This is the implementation of the graph neural network model used in our paper:

S. Wein, W. M. Malloni, A. M. Tomé, S. M. Frank, G. -I. Henze, S. Wüst, M. W. Greenlee & E. W. Lang, A graph neural network framework for causal inference in brain networks, Scientific Reports 11, 8061 (2021).

The implementation is based on the DCRNN proposed by:

Y. Li, R. Yu, C. Shahabi & Y. Liu, Diffusion Convolutional Recurrent Neural Network: Data-Driven Traffic Forecasting, ICLR 2018.

This model was also used in our recent manuscript:

S. Wein , A. Schüller, A. M. Tome, W. M. Malloni, M. W. Greenlee, and E. W. Lang, Forecasting brain activity based on models of spatiotemporal brain dynamics: A comparison of graph neural network architectures, Network Neuroscience 6 (3): 665–701 (2022).

Requirements

Also a conda environment.yml file is provided. The environment can be installed with:

conda env create -f environment.yml

Run demo version

A short demo version is included in this repository, which can serve as a template to process your own MRI data. Artificial fMRI data is provided in the directory MRI_data/fMRI_sessions/ and the artificial timecourses have the shape (nodes,time).

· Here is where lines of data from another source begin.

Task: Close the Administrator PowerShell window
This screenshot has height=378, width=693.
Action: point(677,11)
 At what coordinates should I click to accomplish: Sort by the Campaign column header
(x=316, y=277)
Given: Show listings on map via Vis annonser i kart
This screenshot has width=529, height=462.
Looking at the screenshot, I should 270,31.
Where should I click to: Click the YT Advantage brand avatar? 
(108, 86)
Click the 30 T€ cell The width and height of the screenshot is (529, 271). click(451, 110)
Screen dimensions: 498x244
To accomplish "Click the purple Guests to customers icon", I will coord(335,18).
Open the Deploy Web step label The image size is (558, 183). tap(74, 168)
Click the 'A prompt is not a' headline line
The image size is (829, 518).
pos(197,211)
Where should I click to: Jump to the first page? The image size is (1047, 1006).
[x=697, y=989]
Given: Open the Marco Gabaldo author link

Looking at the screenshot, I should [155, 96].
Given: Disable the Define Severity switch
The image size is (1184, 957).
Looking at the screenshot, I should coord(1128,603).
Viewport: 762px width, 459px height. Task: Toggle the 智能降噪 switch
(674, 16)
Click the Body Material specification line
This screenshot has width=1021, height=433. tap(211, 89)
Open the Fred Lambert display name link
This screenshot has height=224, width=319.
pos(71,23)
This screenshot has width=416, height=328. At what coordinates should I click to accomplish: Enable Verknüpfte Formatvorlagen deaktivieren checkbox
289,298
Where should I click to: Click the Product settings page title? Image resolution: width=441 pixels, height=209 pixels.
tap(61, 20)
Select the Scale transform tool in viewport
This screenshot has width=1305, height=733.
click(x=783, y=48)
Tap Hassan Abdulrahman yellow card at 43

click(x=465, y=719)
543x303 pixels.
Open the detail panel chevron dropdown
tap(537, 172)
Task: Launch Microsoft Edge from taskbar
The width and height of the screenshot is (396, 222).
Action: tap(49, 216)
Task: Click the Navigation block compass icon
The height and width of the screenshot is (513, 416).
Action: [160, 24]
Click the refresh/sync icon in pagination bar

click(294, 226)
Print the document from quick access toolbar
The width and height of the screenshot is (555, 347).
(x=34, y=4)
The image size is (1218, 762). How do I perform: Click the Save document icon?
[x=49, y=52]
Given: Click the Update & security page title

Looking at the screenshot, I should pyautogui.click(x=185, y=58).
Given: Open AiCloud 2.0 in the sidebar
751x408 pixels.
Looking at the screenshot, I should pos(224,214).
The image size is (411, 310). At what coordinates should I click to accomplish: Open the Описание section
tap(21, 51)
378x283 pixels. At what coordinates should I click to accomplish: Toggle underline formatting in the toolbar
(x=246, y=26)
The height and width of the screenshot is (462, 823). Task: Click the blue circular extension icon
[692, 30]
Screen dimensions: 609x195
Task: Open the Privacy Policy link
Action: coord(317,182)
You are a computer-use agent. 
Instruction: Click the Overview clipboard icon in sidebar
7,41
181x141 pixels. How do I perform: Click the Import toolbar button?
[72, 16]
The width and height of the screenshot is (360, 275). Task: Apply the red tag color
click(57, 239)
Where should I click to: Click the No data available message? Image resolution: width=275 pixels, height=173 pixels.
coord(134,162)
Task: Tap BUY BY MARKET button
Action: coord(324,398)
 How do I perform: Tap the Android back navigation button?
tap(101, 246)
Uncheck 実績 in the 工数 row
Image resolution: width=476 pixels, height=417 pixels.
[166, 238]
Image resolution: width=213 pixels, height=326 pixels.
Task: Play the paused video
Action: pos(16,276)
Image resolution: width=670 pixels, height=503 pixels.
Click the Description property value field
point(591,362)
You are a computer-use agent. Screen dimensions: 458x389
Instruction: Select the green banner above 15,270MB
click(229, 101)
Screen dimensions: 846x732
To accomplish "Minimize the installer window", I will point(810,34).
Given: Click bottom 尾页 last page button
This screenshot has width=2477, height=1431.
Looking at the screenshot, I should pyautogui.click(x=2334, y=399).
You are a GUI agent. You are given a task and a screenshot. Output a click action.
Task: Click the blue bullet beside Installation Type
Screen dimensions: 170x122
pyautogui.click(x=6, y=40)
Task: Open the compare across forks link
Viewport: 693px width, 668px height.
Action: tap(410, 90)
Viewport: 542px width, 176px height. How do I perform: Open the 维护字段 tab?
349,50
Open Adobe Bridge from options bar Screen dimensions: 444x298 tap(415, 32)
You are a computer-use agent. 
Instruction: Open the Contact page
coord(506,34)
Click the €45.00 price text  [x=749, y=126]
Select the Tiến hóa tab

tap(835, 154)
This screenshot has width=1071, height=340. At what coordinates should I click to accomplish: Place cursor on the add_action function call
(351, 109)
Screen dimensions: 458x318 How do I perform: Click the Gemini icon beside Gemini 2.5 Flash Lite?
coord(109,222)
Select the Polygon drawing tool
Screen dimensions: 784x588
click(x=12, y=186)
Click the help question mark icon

The adjacency matrix in form of the structural connectivity (SC) between brain regions can be stored in MRI_data/SC_matrix/. An artificial SC matrix with shape (nodes,nodes) is also provided in this demo version.

The training samples can be generated from the subject session data by running:

python generate_samples.py --input_dir=./MRI_data/fMRI_sessions/ --output_dir=./MRI_data/training_samples

The model can then be trained by running:

python dcrnn_for_brain_connectivity_train.py --config_filename=./configs/dcrnn_demo_config.yaml --save_predictions=True

A Jupyter Notebook version is provided, which can be directly run in Google Colab with:

https://colab.research.google.com/github/simonvino/DCRNN_brain_connectivity/blob/main/dcrnn_for_brain_connectivity_colab_demo.ipynb

Data availability

Preprocessed fMRI and DTI data from Human Connectome Project data is publicly available under: https://db.humanconnectome.org.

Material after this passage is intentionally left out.